Immunotherapy of type 1 diabetes: where are we and where should we be going?

Abstract

Type 1 diabetes (T1D) is a chronic autoimmune disorder characterized by destruction of insulin-producing pancreatic beta cells. Many broad-based immunosuppressive and antigen-specific immunoregulatory therapies have been and are currently being evaluated for their utility in the prevention and treatment of T1D. Looking forward, this review discusses the potential therapeutic use of antigen-specific tolerance strategies, including tolerance induced by "tolerogenic" antigen-presenting cells pulsed with diabetogenic antigens and transfer of induced or expanded regulatory T cells, which have demonstrated efficacy in nonobese diabetic (NOD) mice. Depending on the time of therapeutic intervention in the T1D disease process, antigen-specific immunoregulatory strategies may be employed as monotherapies, or in combination with short-term tolerance-promoting immunoregulatory drugs and/or drugs promoting differentiation of insulin-producing beta cells from endogenous progenitors.

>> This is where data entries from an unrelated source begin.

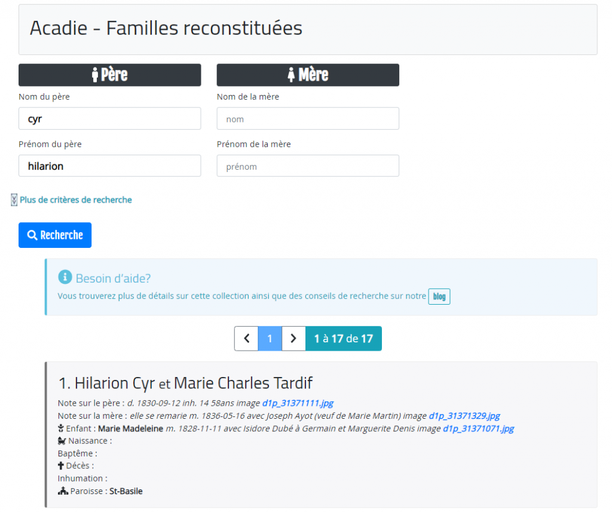Click the mother icon in the Mère header
612x512 pixels.
point(291,75)
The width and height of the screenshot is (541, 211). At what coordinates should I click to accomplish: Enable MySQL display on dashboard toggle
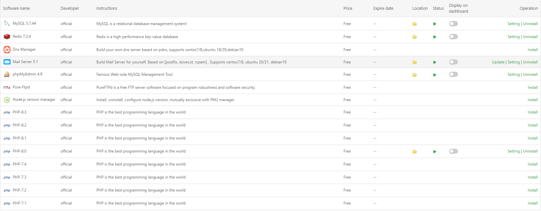coord(454,24)
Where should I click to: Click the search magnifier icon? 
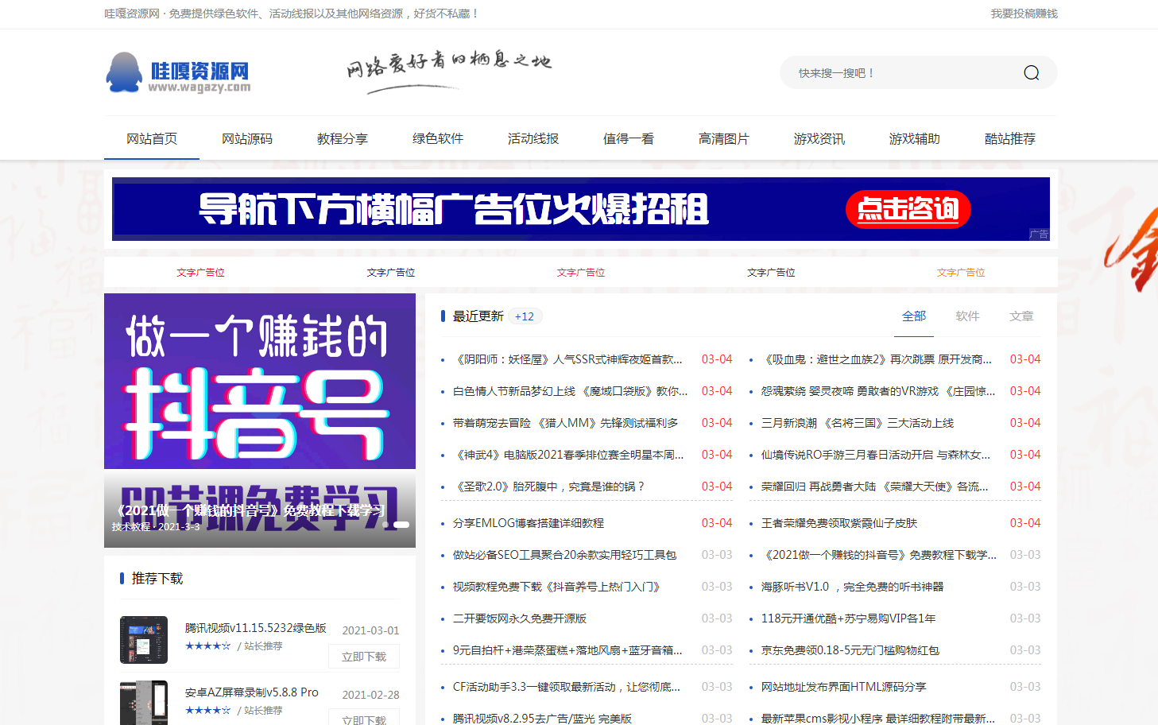(x=1031, y=73)
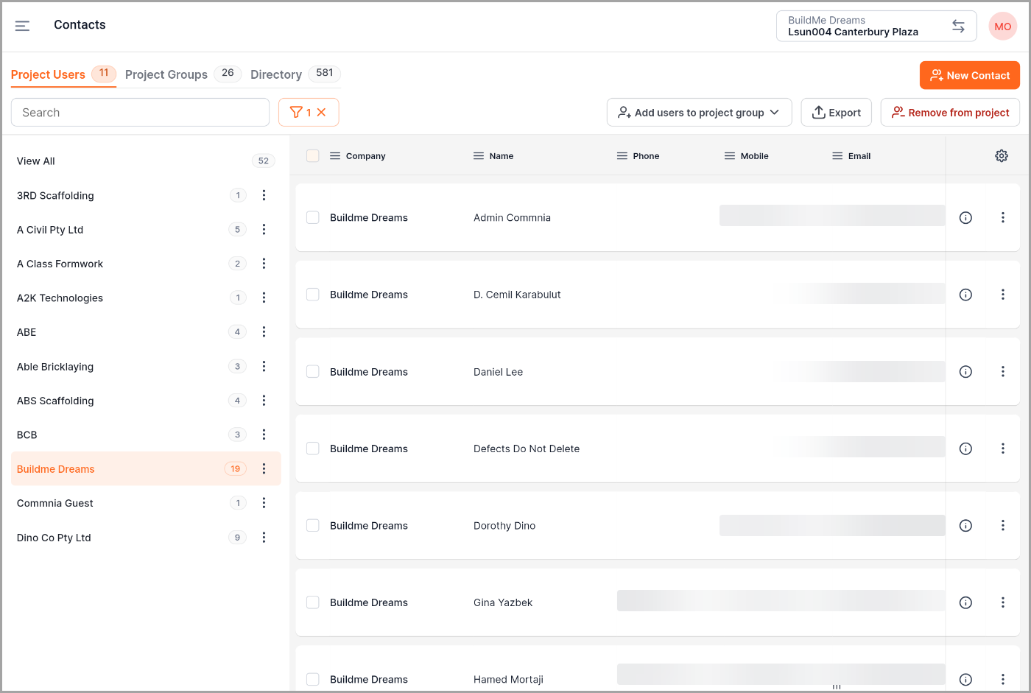
Task: Clear the active filter with X
Action: point(322,113)
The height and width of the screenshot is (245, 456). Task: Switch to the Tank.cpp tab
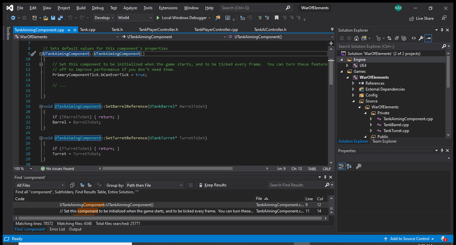[87, 30]
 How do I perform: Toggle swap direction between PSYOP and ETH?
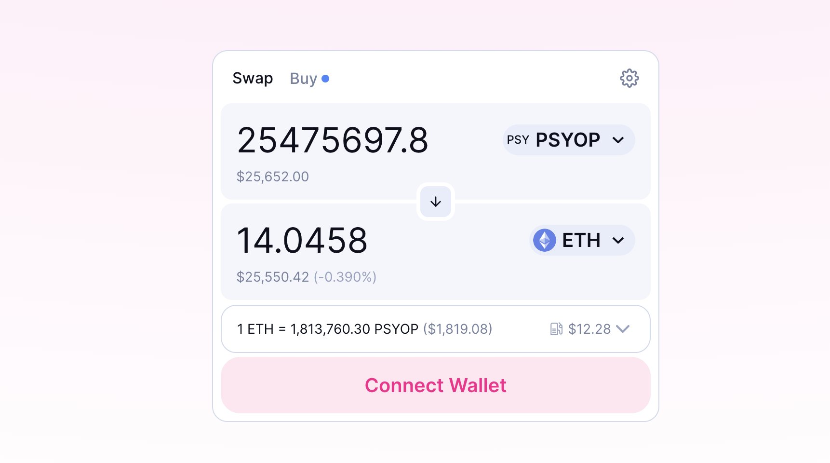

Figure 1. Model of Epitope Spreading and Tolerance Therapy in the Pathogenesis of Type 1 Diabetes in the NOD Mouse

Progression of T1D in the NOD mouse involves the sequential activation of autoreactive T cells to multiple diabetogenic epitopes via epitope spreading which accumulate until clinical diagnosis when sufficient autoreactive effector cells are present to cause destruction of the majority of the β cell mass. The insulin B chain epitope 9–23 (InsB_9–23) (A - red effector cells) appears to be the initiating or very early pathogenic diabetogenic epitope in the NOD mouse based on the ability of tolerance induced by ECDI-fixed splenocytes coupled with either intact insulin or InsB_9–23 in 4–6 week old mice to inhibit development of clinical diabetes (1). As β cell destruction continues responses to additional islet antigens, e.g. InsB_15–23 and/or IRGP (B - blue effector cells) and eventually epitopes on the insulin A or B chains (C - green effector cells) are activated. Epitopes on the InsA or Ins B chain (outside of B_9–23) epitopes on chain appear to be dominant at the stage of transition to overt disease (loss of approximately 75% of islet mass) based on the ability tolerance induced by insulin-coupled, but not InsB_9–23-coupled, splenocytes to ameliorate disease progression in 18–20 week old NOD mice (2). Recovery from (i.e., reversal) chronic T1D when all of the β cells have been destroyed would be expected to require a combination of tolerance to the autoantigens which were responsible for initial β cell destruction and a β cell regeneration and/or replacement strategy which may require allo- or xenoantigen tolerance in therapies involving islet cell transplantation (3). A similar pattern of epitope spreading is postulated to occur in human T1D.